Of course the vague “extreme weather” trope might seem to explain the wet, as it can explain everything, nothing or both including the brutally cold “polar vortex” this winter. Democratic Presidential contender Elizabeth Warren is certainly calling the flooding proof of global warming. But on Watts Up With That, David Archibald notes that the last time American farmers had this much trouble planting because of rain was “during the 1970s cooling period associated with the weak Solar Cycle 20”. Then he produces a chilling warning, literally and figuratively, from the late Dan De Boer, who predicted “summer freezes in the corn belt in 2019 – 2020” and “summer freezes in all of the US in 2030-2031”.

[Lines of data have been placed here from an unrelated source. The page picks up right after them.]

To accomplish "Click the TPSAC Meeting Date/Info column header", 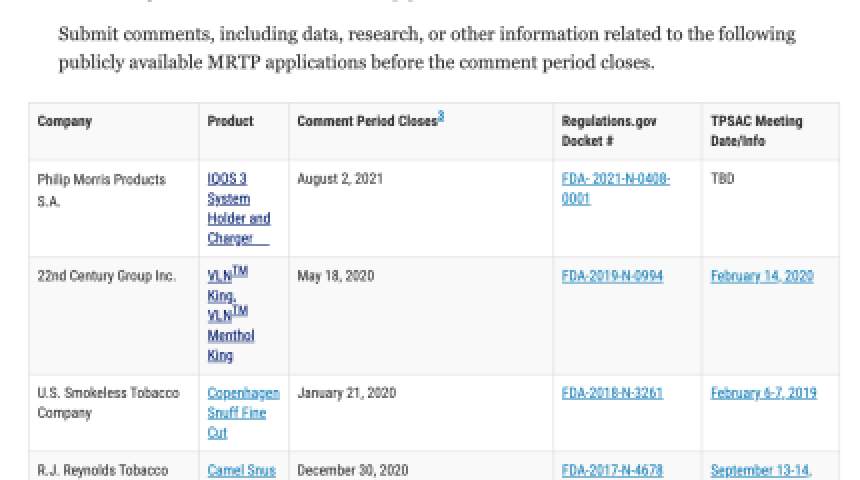I will [756, 131].
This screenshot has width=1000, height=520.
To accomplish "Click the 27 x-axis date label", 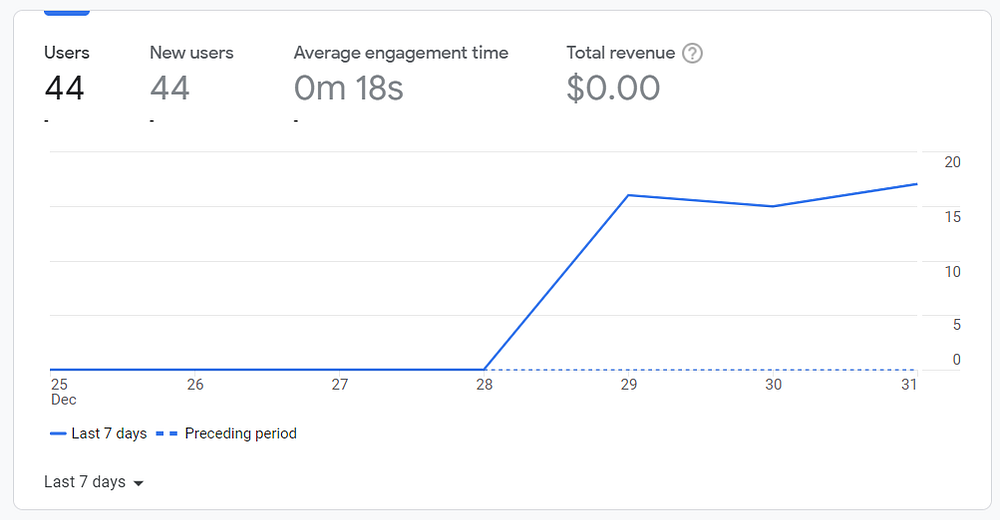I will tap(340, 385).
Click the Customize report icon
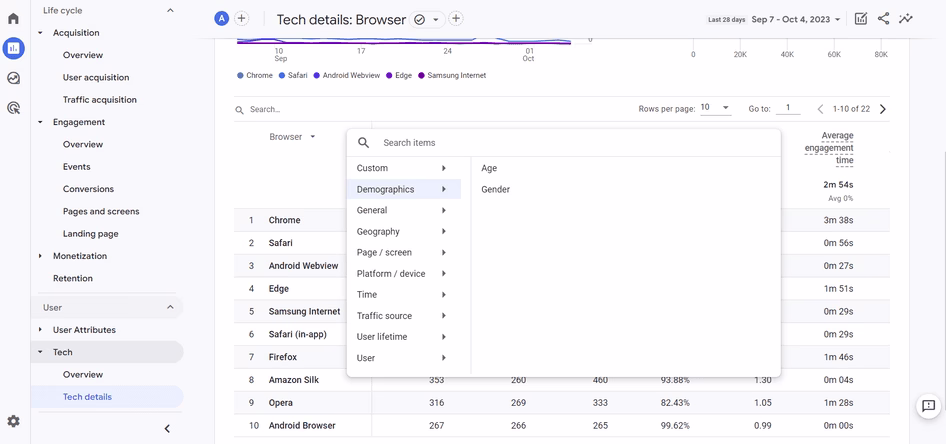 (x=861, y=19)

De Boer was one of those who thinks solar activity plays a huge role in temperature and temperature fluctuations. And so it’s important to repeat yet again that climate is complicated. It’s even possible that stronger and weaker solar cycles lay a warming and cooling cycle on top of some other secular or cyclical trend or trends. In principle a less active sun in the early 21st century could mask an underlying warming, human or natural, that will erupt with renewed fury when the sun becomes more active, producing floods, droughts or perhaps mild conditions. But how can we tell unless we pay attention to evidence?

It’s not even obvious that every effect of warming is bad, that every storm we now get would have been avoided if the planet were cooler and that every nice day we have is occurring despite warming not because of it. But what is obvious is that we won’t get anywhere in understanding and coping with climate unless we’re willing to look up from our computer models and ambulance-chasing politicians at data that seems to show some correlation between solar and temperature cycles. Or indeed look at the thermometer and observe that instead of runaway warming we’re seeing cold wet conditions in some significant parts of the world.

Even if the harvest is poor in North America we will survive and do more than that, because we have an incredibly resilient economy able to adjust, adapt and deliver help to the afflicted. But it can do so in part because of reliable, affordable energy that we are being urged to get rid of because it’s cooking the planet.

So what if the predicted warming doesn’t continue? What if we get a cooling trend lasting, at least, a few more years, as we’ve had since the 2016 peak? Will alarmists admit that there’s more room or debate? Or will they insist that cold is proof of heat? And if they do will we still listen?

Have the facts been driven into hiding?